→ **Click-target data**

Start

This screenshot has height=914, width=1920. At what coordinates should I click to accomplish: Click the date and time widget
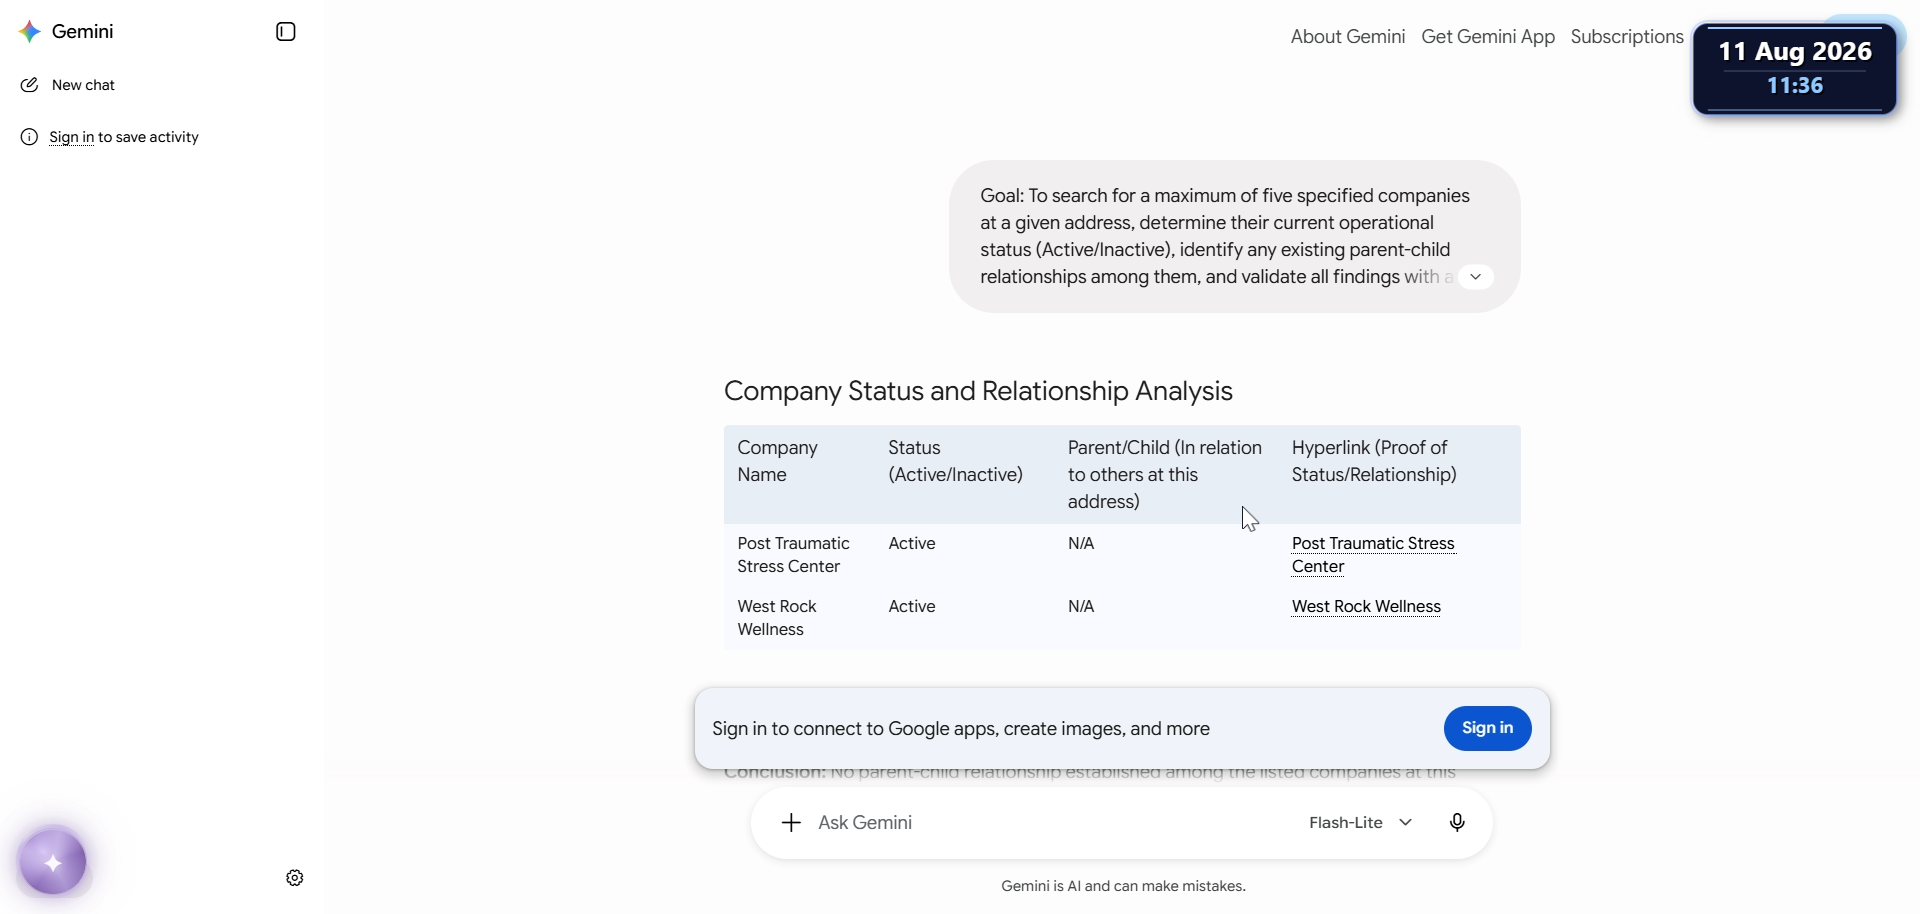point(1795,69)
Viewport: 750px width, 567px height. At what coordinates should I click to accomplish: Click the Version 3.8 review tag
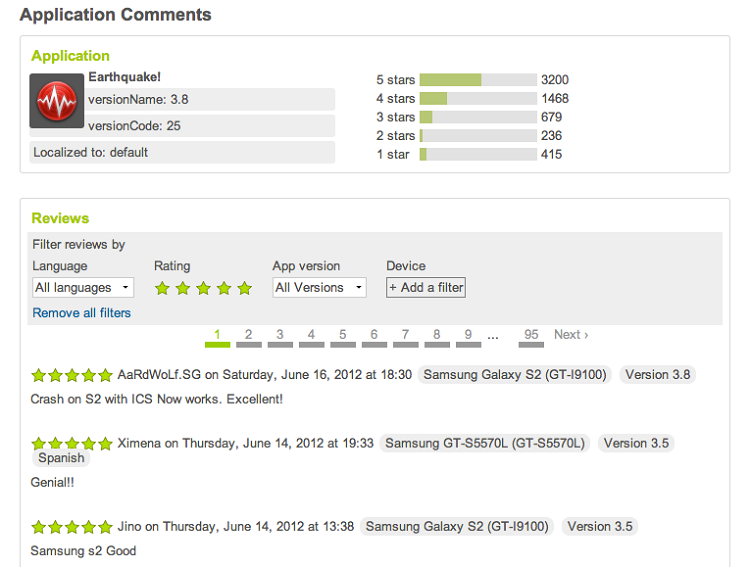pyautogui.click(x=657, y=375)
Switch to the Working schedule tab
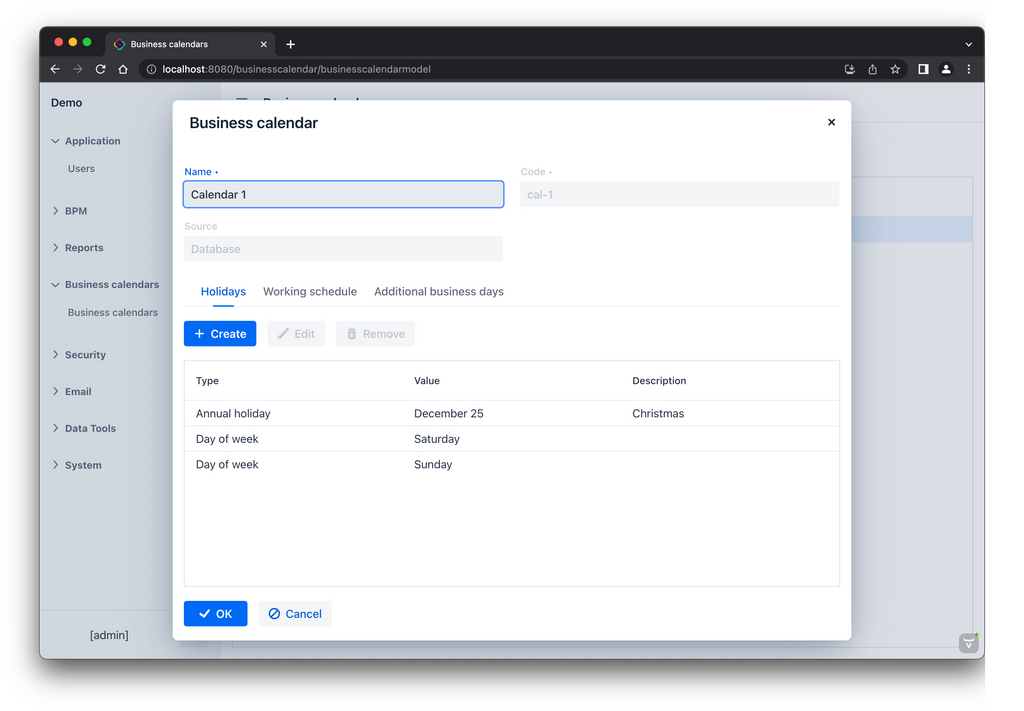This screenshot has width=1024, height=711. tap(310, 291)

End

→ **Direction**
Please rewrite the rows above, changing "coordinates" to "position" and keeping everything else the same. Omit the pictures from your answer.

→ **Answer**
This screenshot has height=914, width=1920. At what position should I click to accomplish: Click the date and time widget
point(1795,69)
Viewport: 750px width, 567px height. At what position should I click to accomplish: Click the Version 3.8 review tag
pyautogui.click(x=657, y=375)
Switch to the Working schedule tab
This screenshot has width=1024, height=711. tap(310, 291)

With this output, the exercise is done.